Au Canada, en 2001, quelque 2600 greffes de la cornée ont été pratiquées, un nombre qui a doublé en 10 ans conséquemment au vieillissement de la population. Malgré ces avancées, les besoins en la matière sont loin d’être comblés puisque près de 3300 autres patients sont demeurés sur la liste d’attente. Les maladies de l’endothélium comptent pour 42 % des causes de ces greffes.
« L’endothélium est la couche intérieure de la cornée qui couvre la pupille et l’iris, explique Isabelle Brunette, professeure au Département d’ophtalmologie. Les maladies de l’endothélium nécessitant une greffe de cornée peuvent être causées par des dystrophies endothéliales ou par des complications découlant d’une opération de la cataracte. »
Dans les deux cas, les cellules de l’endothélium ne parviennent plus à évacuer l’eau de la cornée, qui souffre alors d’œdème et devient blanchâtre et opaque. La maladie peut être douloureuse et entrainer la cécité.
La Dre Brunette, rattachée à l’Hôpital Maisonneuve-Rosemont, vient d’être nommée titulaire de la Chaire Charles-Albert-Poissant de transplantation cornéenne de l’Université de Montréal. Dotée d’un fonds de 500 000 $ pour une période de cinq ans, la Chaire a pour principal objectif d’optimiser la transplantation cornéenne grâce à la technologie du laser.
Transplantation d’endothélium
Les greffes de cornée ont beaucoup évolué au cours des dernières années et l’on réussit maintenant à ne transplanter que la partie interne de la cornée, c’est-à-dire celle qui renferme l’endothélium. Traditionnellement, il fallait changer la pleine épaisseur de la cornée et greffer le tissu sain prélevé sur un donneur décédé. Ce greffon demandait de nombreux points de suture qui risquaient de déformer la courbure naturelle de la cornée.

« Ces déformations produisaient beaucoup de distorsions, sans compter que la courbure de la cornée du donneur ne correspondait généralement pas à celle de l’œil du receveur », souligne la Dre Brunette. De fortes lunettes étaient nécessaires, qui ne parvenaient cependant pas à corriger toutes les distorsions, et il fallait parfois plus d’un an pour que la guérison soit complète.
Aujourd’hui, les ophtalmologistes peuvent compter sur le laser femtoseconde (dont la vitesse est de 10-15 secondes), qui annonce une véritable révolution dans le domaine de la greffe de cornée. « Avec ce laser, nous pouvons maintenant retirer l’endothélium sans toucher aux couches extérieures de la cornée, précise la chercheuse. Il n’y a donc pas de suture ni de distorsions et la structure de l’œil est préservée. La précision de la chirurgie est aussi beaucoup plus grande. L’endothélium du donneur est implanté par une ouverture pratiquée sur le côté de la cornée. »

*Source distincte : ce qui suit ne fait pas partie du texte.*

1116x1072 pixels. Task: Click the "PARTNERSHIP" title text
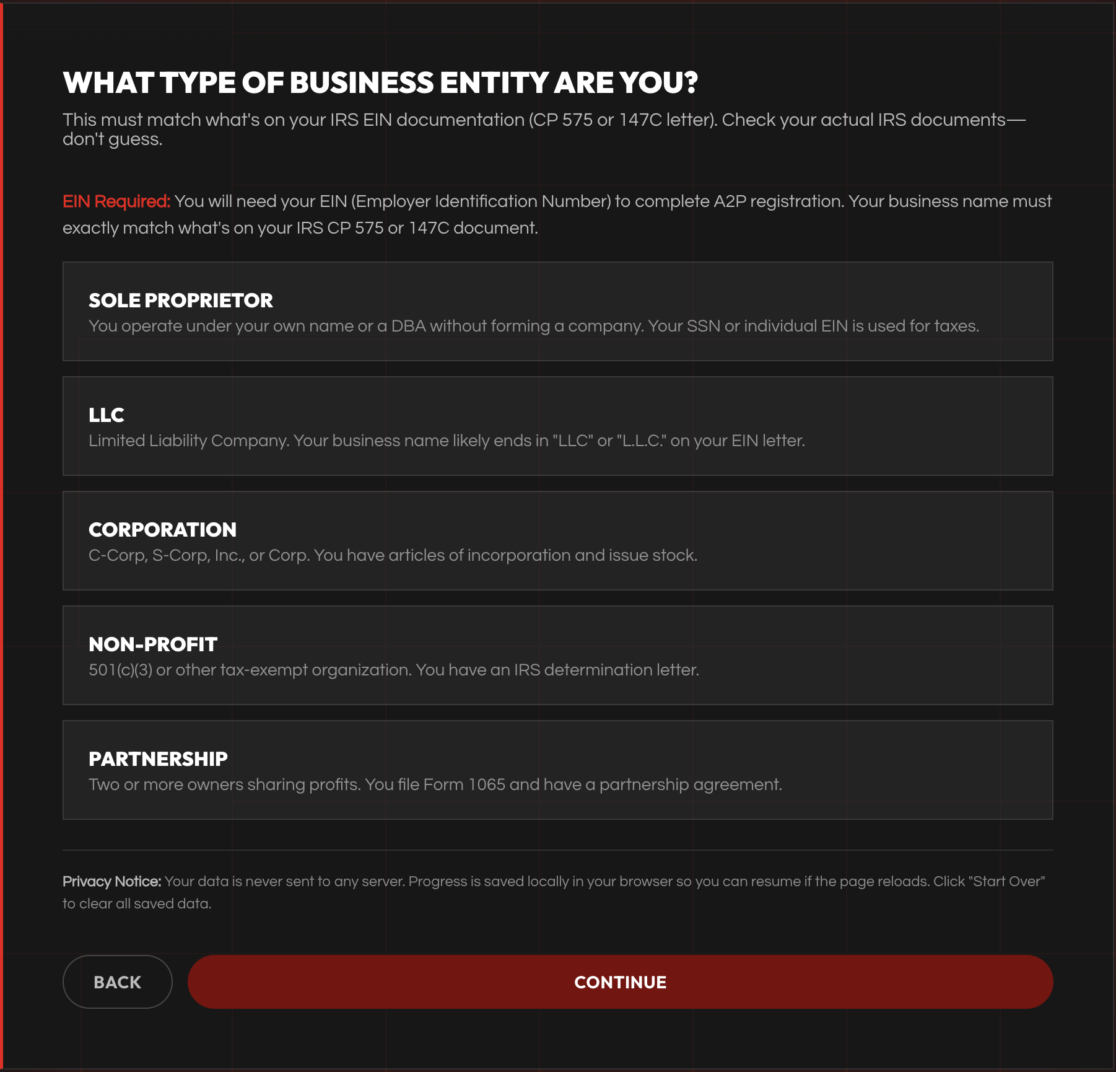tap(158, 759)
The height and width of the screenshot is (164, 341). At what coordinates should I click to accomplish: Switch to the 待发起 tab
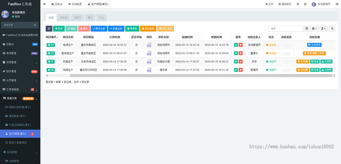click(63, 17)
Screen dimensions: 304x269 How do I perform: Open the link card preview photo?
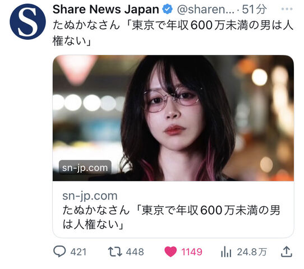tap(173, 118)
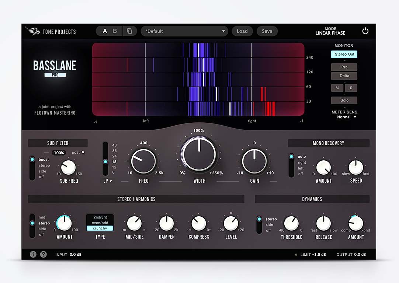399x283 pixels.
Task: Click the Tone Projects logo
Action: click(51, 31)
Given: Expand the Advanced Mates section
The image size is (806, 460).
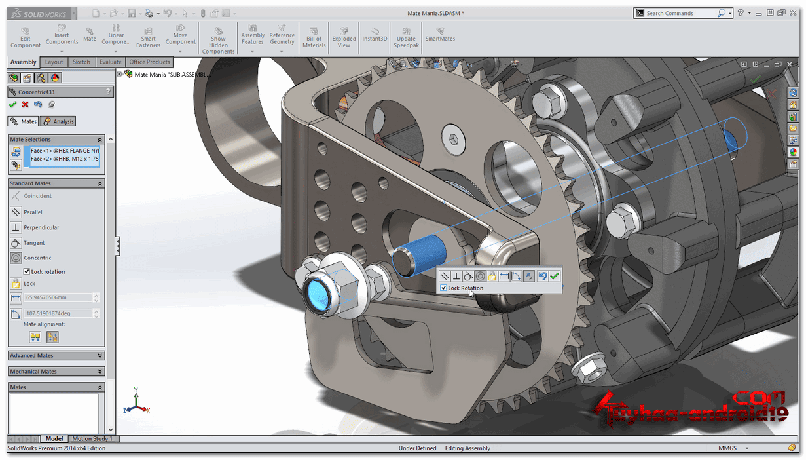Looking at the screenshot, I should (56, 355).
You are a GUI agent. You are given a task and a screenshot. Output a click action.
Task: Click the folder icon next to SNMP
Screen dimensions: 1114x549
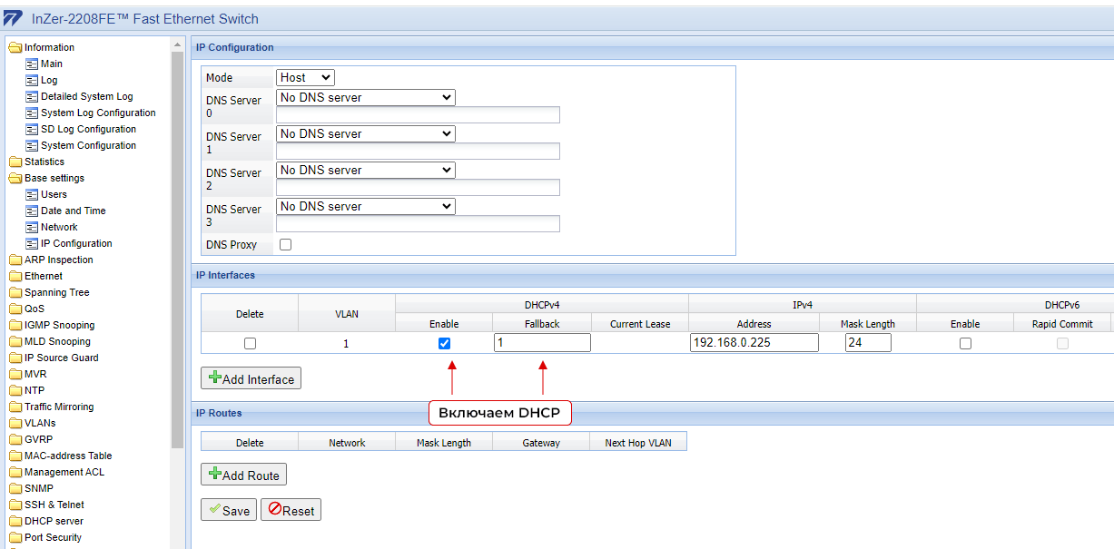(15, 489)
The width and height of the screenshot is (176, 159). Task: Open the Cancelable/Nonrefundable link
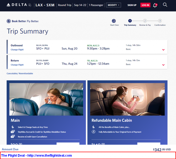click(20, 73)
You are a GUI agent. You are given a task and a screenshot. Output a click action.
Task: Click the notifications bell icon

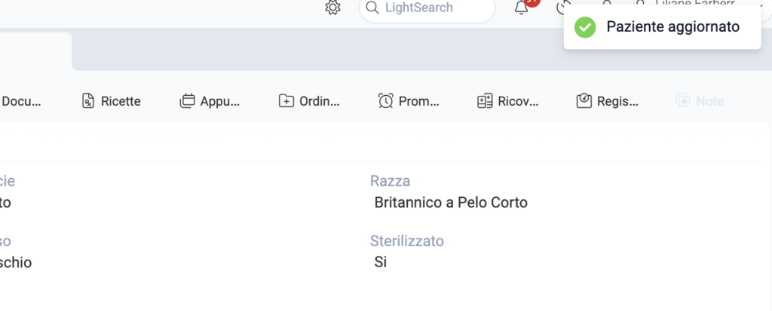521,8
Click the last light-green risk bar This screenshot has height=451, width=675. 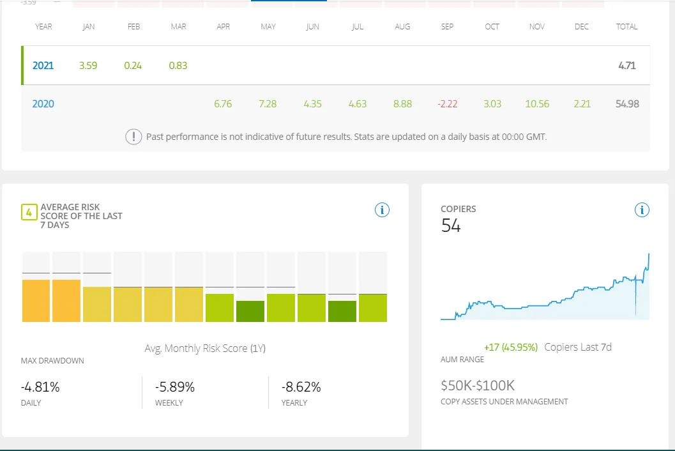click(x=373, y=308)
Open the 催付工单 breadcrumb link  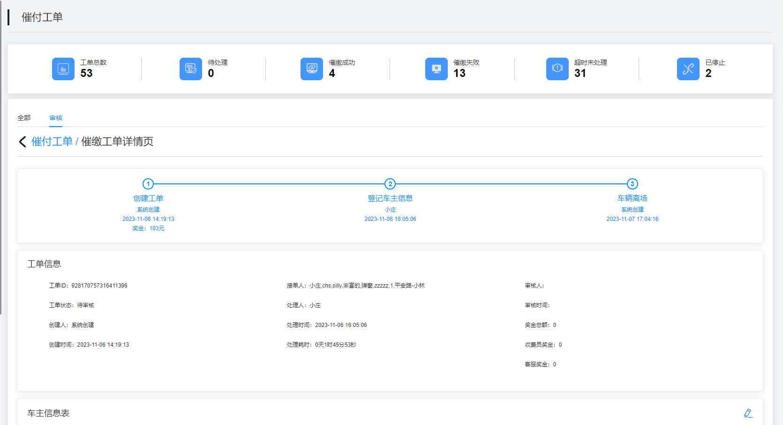pyautogui.click(x=52, y=142)
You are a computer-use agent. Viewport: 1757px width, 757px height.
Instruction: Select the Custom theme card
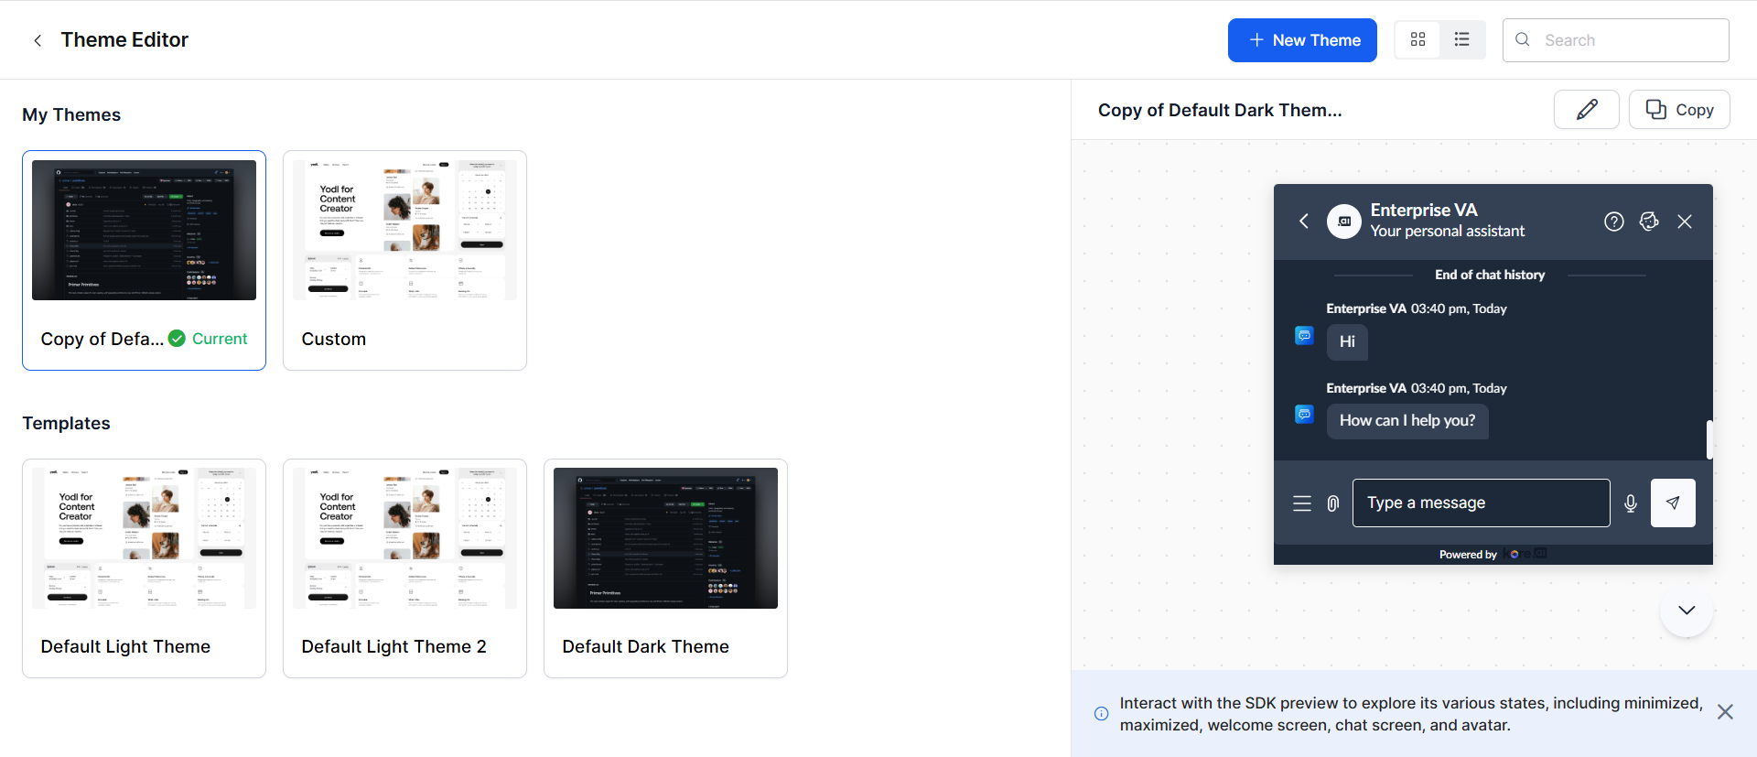[x=404, y=260]

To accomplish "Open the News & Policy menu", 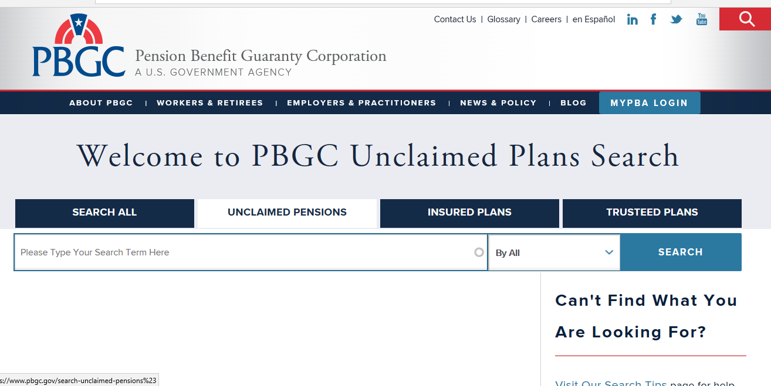I will coord(498,103).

La cornée retrouve sa transparence en quelques jours et la convalescence est une affaire de quelques semaines.
Une technologie en évolution
Le laser a donc permis un progrès prodigieux en matière de greffe de cornée, mais cette nouvelle technologie est en évolution constante. L’appareil dont dispose la Dre Brunette a été mis au point par une équipe de physiciens de l’INRS-Énergie, matériaux et télécommunications à Varennes, qui est l’un des centres de laser femtoseconde les plus reconnus mondialement. La greffe d’endothélium doit quant à elle se faire à la main avec des instruments plutôt grossiers considérant la minutie de l’intervention.
La Chaire Charles-Albert-Poissant servira à optimiser les interventions chirurgicales par laser au fil des innovations technologiques en visant trois buts : l’amélioration de la précision de la découpe de l’endothélium, l’amélioration de la découpe dans une cornée gonflée d’eau et l’amélioration du profil de coupe du greffon pour en faciliter la prise chez le receveur.
La chercheuse travaille par ailleurs avec l’équipe du Laboratoire d’organogénèse expérimentale de Québec sur la culture de cellules endothéliales, dont les recherches pourraient permettre d’éviter le recours à un donneur.
La création de la Chaire a été rendue possible grâce à des dons personnels de Charles-Albert Poissant, directeur du comité des finances de la direction du Québec de l’Institut national canadien pour les aveugles (INCA), et de Jean Picard, président de l’INCA, ainsi que de l’INCA lui-même et de la Fondation Jacques-Francœur.